In [36]:
import numpy as np
import pandas as pd
import json
import requests
import re
import bs4
from bs4 import BeautifulSoup as bs

# Web Scraping from Allrecipes

In order to compile a dataset of recipes for this project, we will first need to use web scraping and build a JSON object.  For this, we will send requests to www.allrecipes.com and parse their recipe cards.

In [71]:
# set how many pages to scrape recipes from
first_page = 1
last_page = 1

In [72]:
# create empty json file to store recipe data
data = []
with open('recipes.json','w') as out_file:
    json.dump(data, out_file, indent=4)

In [73]:
def save_to_json(title, layout, picture, servings, ingredients, method, prep_time, cook_time, additional_time, total_time):
    with open('recipes.json') as in_file:
        data = json.load(in_file)
    
    # if this recipe title already exists in the data, do not add it again
    already_exists = False
    for recipe in data:
        if recipe['title'] == title:
            already_exists = True
    
    # if a new recipe, append to the json object and dump back to the file
    if not already_exists:
        print("Saved: {} ".format(title))
        new_recipe = {}
        new_recipe['title'] = title
        new_recipe['layout'] = layout
        new_recipe['picture'] = picture
        new_recipe['ingredients'] = ingredients
        new_recipe['method'] = method
        new_recipe['servings'] = servings
        new_recipe['prep_time'] = prep_time
        new_recipe['cook_time'] = cook_time
        new_recipe['additional_time'] = additional_time
        new_recipe['total_time'] = total_time

        data.append(new_recipe)
    
        with open('recipes.json', 'w') as out_file:
            json.dump(data, out_file, indent=4)
    else:
        print("Already Exists: {} ".format(title))
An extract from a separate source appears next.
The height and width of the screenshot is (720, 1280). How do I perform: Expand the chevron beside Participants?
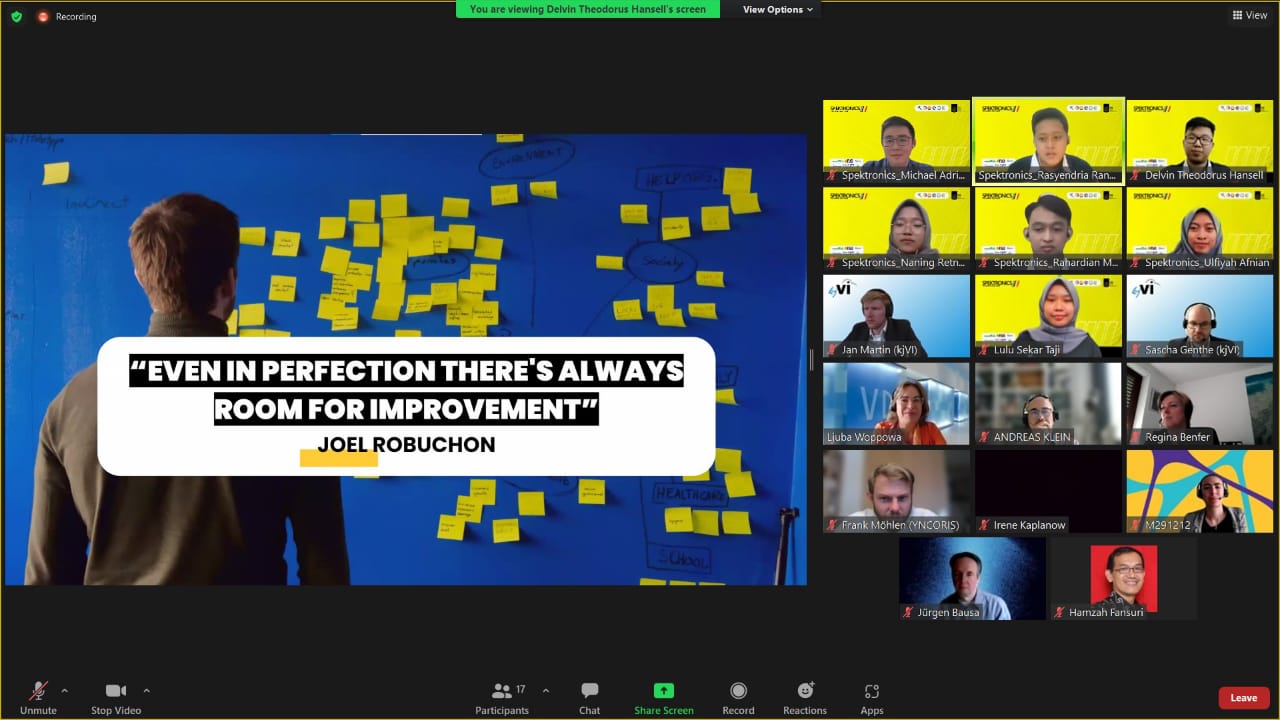point(545,690)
Note that allrecipes has two different HTML layouts for their recipe pages, a regular layout and a layout which supports shopping for ingredients directly from the recipe page.  These two layouts have the information we need in different locations, so we need to differentiate them.  If the title element we initially search for is set to 'None', we have to instead look for the elements where they would be in the second (shopper) layout.

In [75]:
builder = JsonBuilder()

In [76]:
for page in range(first_page, last_page + 1):
    # request the main allrecipes page which lists the top recipes
    source = requests.get("https://www.allrecipes.com/recipes?page=" + str(page))
    print("PARSING PAGE {}".format(page))
    doc = bs(source.text,'html.parser')
    
    # find each recipe linked on the main page, and open their links one by one
    recipe_cards = doc.select('a.fixed-recipe-card__title-link')

    for card in recipe_cards:
        # these are the values we will scrape for.  We first declare them as empty strings and lists
        layout = 0
        ingredients_list = []
        method_list = []
        title, picture = '', ''
        prep_time, cook_time, total_time, additional_time, servings, = '','','','',''
        
        #open the page for each recipe card and parse its html
        recipe_page_source = requests.get(card['href'])        
        recipe_main = bs(recipe_page_source.text,'html.parser')
        
        # search for the values we declared above
        title = recipe_main.select_one('.recipe-summary__h1')
        if title is not None:
            #for ordinary formatting layout (1)
            layout = 1
            title = title.text
            picture = recipe_main.select_one('.rec-photo').attrs['src']
            ingredients = recipe_main.select('.recipe-ingred_txt')
            method = recipe_main.select('.recipe-directions__list--item')
            servings = recipe_main.select_one('#metaRecipeServings')['content']
            
            meta_item_types = recipe_main.select('.prepTime__item--type')
            meta_item_times = recipe_main.select('.prepTime__item--time')
            
            for label, time in zip(meta_item_types, meta_item_times):
                if label.text == 'Prep':
                    prep_time = time.text
                elif label.text =='Cook':
                    cook_time = time.text
                elif label.text == 'Additional':
                    additional_time = time.text
                elif label.text == 'Ready In':
                    total_time = time.text                
                
        # if the title is 'None', then the page must be in the shopper formatting layout
        else:
            # for shopper formatting layout (2)
            layout = 2
            title = recipe_main.select_one('h1.headline.heading-content').text
            picture = recipe_main.select_one('.inner-container > img').attrs['src']
            ingredients = recipe_main.select('span.ingredients-item-name')
            method = recipe_main.select('div.paragraph > p')
            meta_items = recipe_main.select('div.recipe-meta-item')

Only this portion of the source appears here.